START DATA SECTION
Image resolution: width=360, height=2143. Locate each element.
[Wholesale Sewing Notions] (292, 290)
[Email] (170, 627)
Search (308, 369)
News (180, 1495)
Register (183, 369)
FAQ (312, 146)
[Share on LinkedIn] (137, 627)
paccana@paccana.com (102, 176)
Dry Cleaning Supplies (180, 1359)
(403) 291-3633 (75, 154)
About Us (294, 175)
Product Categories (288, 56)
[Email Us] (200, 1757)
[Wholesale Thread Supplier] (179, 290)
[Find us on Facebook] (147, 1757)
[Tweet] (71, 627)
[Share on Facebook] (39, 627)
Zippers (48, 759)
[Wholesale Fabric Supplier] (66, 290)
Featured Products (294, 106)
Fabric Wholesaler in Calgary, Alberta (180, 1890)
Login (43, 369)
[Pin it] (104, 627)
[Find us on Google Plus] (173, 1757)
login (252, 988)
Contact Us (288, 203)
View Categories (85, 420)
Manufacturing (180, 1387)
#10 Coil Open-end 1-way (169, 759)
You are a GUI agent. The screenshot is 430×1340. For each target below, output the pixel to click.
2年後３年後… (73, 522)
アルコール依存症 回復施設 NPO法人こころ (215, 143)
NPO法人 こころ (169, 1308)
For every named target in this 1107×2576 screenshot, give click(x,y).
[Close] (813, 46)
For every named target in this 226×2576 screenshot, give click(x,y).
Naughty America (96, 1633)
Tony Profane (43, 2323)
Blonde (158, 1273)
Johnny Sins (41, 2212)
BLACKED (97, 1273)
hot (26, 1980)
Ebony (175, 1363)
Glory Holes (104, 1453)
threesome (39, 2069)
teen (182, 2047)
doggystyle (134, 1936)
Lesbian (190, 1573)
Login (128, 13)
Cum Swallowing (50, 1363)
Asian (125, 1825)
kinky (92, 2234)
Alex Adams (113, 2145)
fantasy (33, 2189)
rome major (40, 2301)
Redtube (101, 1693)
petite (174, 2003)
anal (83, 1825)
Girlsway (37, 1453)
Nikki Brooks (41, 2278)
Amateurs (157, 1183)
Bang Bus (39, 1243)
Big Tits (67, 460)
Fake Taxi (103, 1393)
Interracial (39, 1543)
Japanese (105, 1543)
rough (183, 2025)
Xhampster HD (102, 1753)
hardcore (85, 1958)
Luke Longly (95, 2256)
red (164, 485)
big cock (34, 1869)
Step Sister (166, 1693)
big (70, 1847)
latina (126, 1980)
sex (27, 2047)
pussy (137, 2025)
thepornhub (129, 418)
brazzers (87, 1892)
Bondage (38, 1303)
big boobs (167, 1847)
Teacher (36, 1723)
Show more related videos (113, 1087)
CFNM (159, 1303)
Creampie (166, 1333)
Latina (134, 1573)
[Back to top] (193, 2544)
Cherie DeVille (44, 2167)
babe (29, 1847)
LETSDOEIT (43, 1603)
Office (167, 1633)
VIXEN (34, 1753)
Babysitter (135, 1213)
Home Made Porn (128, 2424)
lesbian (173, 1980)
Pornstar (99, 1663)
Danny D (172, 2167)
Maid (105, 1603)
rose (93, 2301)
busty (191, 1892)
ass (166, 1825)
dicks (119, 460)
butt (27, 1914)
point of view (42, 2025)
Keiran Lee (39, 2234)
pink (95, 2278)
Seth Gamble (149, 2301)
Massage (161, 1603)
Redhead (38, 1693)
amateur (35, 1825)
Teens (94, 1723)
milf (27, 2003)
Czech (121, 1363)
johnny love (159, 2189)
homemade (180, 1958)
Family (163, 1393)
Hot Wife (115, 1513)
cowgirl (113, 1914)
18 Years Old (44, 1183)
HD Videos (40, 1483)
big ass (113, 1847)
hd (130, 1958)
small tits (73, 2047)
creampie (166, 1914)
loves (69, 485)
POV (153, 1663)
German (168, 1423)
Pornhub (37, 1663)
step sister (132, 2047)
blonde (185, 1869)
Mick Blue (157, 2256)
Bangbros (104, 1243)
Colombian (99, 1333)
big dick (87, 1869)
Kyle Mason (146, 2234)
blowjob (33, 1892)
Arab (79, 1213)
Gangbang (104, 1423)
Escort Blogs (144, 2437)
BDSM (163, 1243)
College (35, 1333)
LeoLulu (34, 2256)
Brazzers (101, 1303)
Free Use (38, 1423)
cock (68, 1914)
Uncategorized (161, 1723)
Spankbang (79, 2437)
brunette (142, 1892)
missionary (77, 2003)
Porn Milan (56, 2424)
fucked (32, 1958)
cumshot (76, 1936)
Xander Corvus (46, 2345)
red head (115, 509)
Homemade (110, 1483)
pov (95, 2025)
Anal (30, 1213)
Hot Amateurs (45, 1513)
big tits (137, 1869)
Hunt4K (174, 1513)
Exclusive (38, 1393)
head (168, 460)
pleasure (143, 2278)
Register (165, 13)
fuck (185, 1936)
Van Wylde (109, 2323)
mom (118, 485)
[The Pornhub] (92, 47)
END DATA SECTION
_REQUIRED ACTION:_
Collect the complete line wherever the string "this" appears in the records.

_PROBLEM SOLUTION:_
For every named target in this 1107×2576 screenshot, give click(x,y).
For every named target in this 226×2576 screenshot, give click(x,y).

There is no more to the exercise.